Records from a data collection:

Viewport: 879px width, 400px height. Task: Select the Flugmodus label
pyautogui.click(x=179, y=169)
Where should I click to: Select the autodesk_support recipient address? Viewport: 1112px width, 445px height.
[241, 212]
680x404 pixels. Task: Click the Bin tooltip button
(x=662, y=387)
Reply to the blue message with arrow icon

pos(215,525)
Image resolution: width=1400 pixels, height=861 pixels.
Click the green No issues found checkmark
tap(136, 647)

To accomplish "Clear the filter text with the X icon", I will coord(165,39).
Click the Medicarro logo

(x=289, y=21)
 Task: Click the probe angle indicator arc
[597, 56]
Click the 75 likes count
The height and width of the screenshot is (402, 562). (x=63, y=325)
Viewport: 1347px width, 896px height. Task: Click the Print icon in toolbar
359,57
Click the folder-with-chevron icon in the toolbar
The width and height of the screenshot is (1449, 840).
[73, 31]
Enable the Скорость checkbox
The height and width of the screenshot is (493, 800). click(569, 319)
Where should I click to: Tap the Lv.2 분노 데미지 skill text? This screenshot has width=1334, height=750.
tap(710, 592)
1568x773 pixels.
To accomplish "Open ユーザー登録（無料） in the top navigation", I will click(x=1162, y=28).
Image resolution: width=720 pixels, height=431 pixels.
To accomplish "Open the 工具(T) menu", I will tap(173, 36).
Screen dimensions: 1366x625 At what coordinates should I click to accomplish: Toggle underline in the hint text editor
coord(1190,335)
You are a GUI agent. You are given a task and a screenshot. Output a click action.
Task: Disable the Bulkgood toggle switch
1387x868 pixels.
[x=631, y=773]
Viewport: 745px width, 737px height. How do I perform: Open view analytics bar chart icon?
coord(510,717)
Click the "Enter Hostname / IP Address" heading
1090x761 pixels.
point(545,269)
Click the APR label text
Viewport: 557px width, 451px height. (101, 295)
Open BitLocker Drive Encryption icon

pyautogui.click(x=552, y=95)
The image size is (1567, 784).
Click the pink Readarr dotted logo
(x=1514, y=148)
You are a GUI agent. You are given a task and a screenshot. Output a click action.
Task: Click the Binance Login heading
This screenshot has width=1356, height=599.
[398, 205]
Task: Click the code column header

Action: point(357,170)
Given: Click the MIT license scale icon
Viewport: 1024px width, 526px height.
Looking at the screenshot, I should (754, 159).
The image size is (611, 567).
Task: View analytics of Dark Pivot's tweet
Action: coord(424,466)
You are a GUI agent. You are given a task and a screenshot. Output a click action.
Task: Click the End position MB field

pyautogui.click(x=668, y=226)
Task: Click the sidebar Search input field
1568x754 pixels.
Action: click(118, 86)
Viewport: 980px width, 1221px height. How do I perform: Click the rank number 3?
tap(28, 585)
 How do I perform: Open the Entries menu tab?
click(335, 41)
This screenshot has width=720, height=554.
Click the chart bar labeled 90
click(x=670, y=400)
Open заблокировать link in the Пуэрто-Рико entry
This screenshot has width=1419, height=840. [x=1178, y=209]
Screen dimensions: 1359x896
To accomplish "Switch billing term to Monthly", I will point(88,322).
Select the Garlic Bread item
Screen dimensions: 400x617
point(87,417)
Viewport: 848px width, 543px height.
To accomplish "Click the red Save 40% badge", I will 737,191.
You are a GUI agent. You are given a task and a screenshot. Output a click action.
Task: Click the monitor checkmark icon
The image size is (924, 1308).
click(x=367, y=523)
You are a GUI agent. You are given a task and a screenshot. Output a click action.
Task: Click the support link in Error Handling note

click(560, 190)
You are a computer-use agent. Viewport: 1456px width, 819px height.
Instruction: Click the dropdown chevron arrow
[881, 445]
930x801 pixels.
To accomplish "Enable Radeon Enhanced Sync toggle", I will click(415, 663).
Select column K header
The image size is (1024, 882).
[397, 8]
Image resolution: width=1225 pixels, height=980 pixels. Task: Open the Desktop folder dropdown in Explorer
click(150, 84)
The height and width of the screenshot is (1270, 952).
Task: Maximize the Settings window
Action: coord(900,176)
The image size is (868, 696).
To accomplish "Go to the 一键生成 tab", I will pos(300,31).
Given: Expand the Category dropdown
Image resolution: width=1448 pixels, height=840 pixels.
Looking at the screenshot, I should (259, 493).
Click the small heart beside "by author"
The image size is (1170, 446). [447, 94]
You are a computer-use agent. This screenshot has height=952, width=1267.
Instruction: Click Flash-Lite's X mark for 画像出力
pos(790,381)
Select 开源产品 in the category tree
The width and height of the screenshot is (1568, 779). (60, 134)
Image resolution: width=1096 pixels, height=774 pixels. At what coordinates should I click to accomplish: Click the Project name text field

= Exercise =
Write out each record again, keeping every word as it is.

= Result of the task =
Viewport: 879px width, 400px height. Task: Select the Flugmodus label
pyautogui.click(x=179, y=169)
Where should I click to: Select the autodesk_support recipient address? Viewport: 1112px width, 445px height.
[241, 212]
680x404 pixels. Task: Click the Bin tooltip button
(x=662, y=387)
Reply to the blue message with arrow icon

pos(215,525)
Image resolution: width=1400 pixels, height=861 pixels.
Click the green No issues found checkmark
tap(136, 647)

To accomplish "Clear the filter text with the X icon", I will coord(165,39).
Click the Medicarro logo

(x=289, y=21)
 Task: Click the probe angle indicator arc
[597, 56]
Click the 75 likes count
The height and width of the screenshot is (402, 562). (x=63, y=325)
Viewport: 1347px width, 896px height. Task: Click the Print icon in toolbar
359,57
Click the folder-with-chevron icon in the toolbar
The width and height of the screenshot is (1449, 840).
[73, 31]
Enable the Скорость checkbox
The height and width of the screenshot is (493, 800). click(569, 319)
Where should I click to: Tap the Lv.2 분노 데미지 skill text? This screenshot has width=1334, height=750.
tap(710, 592)
1568x773 pixels.
To accomplish "Open ユーザー登録（無料） in the top navigation", I will click(x=1162, y=28).
Image resolution: width=720 pixels, height=431 pixels.
To accomplish "Open the 工具(T) menu", I will tap(173, 36).
Screen dimensions: 1366x625 At what coordinates should I click to accomplish: Toggle underline in the hint text editor
coord(1190,335)
You are a GUI agent. You are given a task and a screenshot. Output a click action.
Task: Disable the Bulkgood toggle switch
1387x868 pixels.
[x=631, y=773]
Viewport: 745px width, 737px height. How do I perform: Open view analytics bar chart icon?
coord(510,717)
Click the "Enter Hostname / IP Address" heading
1090x761 pixels.
point(545,269)
Click the APR label text
Viewport: 557px width, 451px height. (101, 295)
Open BitLocker Drive Encryption icon

pyautogui.click(x=552, y=95)
The image size is (1567, 784).
Click the pink Readarr dotted logo
(x=1514, y=148)
You are a GUI agent. You are given a task and a screenshot. Output a click action.
Task: Click the Binance Login heading
This screenshot has width=1356, height=599.
[398, 205]
Task: Click the code column header

Action: point(357,170)
Given: Click the MIT license scale icon
Viewport: 1024px width, 526px height.
Looking at the screenshot, I should (754, 159).
The image size is (611, 567).
Task: View analytics of Dark Pivot's tweet
Action: coord(424,466)
You are a GUI agent. You are given a task and a screenshot. Output a click action.
Task: Click the End position MB field

pyautogui.click(x=668, y=226)
Task: Click the sidebar Search input field
1568x754 pixels.
Action: click(118, 86)
Viewport: 980px width, 1221px height. How do I perform: Click the rank number 3?
tap(28, 585)
 How do I perform: Open the Entries menu tab?
click(335, 41)
This screenshot has width=720, height=554.
Click the chart bar labeled 90
click(x=670, y=400)
Open заблокировать link in the Пуэрто-Рико entry
This screenshot has width=1419, height=840. [x=1178, y=209]
Screen dimensions: 1359x896
To accomplish "Switch billing term to Monthly", I will point(88,322).
Select the Garlic Bread item
Screen dimensions: 400x617
point(87,417)
Viewport: 848px width, 543px height.
To accomplish "Click the red Save 40% badge", I will 737,191.
You are a GUI agent. You are given a task and a screenshot. Output a click action.
Task: Click the monitor checkmark icon
The image size is (924, 1308).
click(x=367, y=523)
You are a GUI agent. You are given a task and a screenshot. Output a click action.
Task: Click the support link in Error Handling note

click(560, 190)
You are a computer-use agent. Viewport: 1456px width, 819px height.
Instruction: Click the dropdown chevron arrow
[881, 445]
930x801 pixels.
To accomplish "Enable Radeon Enhanced Sync toggle", I will click(415, 663).
Select column K header
The image size is (1024, 882).
[397, 8]
Image resolution: width=1225 pixels, height=980 pixels. Task: Open the Desktop folder dropdown in Explorer
click(150, 84)
The height and width of the screenshot is (1270, 952).
Task: Maximize the Settings window
Action: coord(900,176)
The image size is (868, 696).
To accomplish "Go to the 一键生成 tab", I will pos(300,31).
Given: Expand the Category dropdown
Image resolution: width=1448 pixels, height=840 pixels.
Looking at the screenshot, I should (259, 493).
Click the small heart beside "by author"
The image size is (1170, 446). [447, 94]
You are a computer-use agent. This screenshot has height=952, width=1267.
Instruction: Click Flash-Lite's X mark for 画像出力
pos(790,381)
Select 开源产品 in the category tree
The width and height of the screenshot is (1568, 779). (60, 134)
Image resolution: width=1096 pixels, height=774 pixels. At what coordinates should I click to accomplish: Click the Project name text field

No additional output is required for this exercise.